## DESCRIPTION OF THE TASK:
Please output all of the entries exactly and omit any images they hold.

- - - - - - -

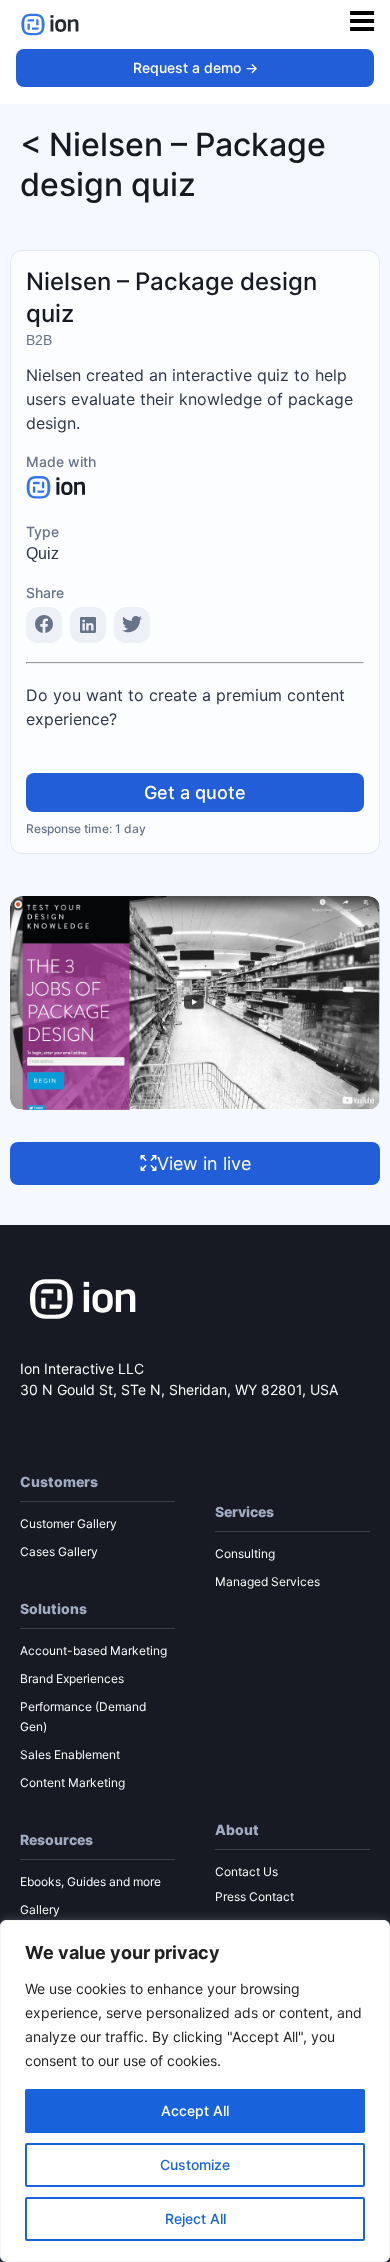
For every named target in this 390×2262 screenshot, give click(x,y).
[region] (195, 2091)
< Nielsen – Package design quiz (173, 164)
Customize (195, 2164)
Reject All (195, 2218)
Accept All (195, 2110)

- - - - - - -

## RESPONSE AREA:
For every named target in this 390×2262 screenshot, give click(x,y).
[region] (195, 2091)
< Nielsen – Package design quiz (173, 164)
Customize (195, 2164)
Reject All (195, 2218)
Accept All (195, 2110)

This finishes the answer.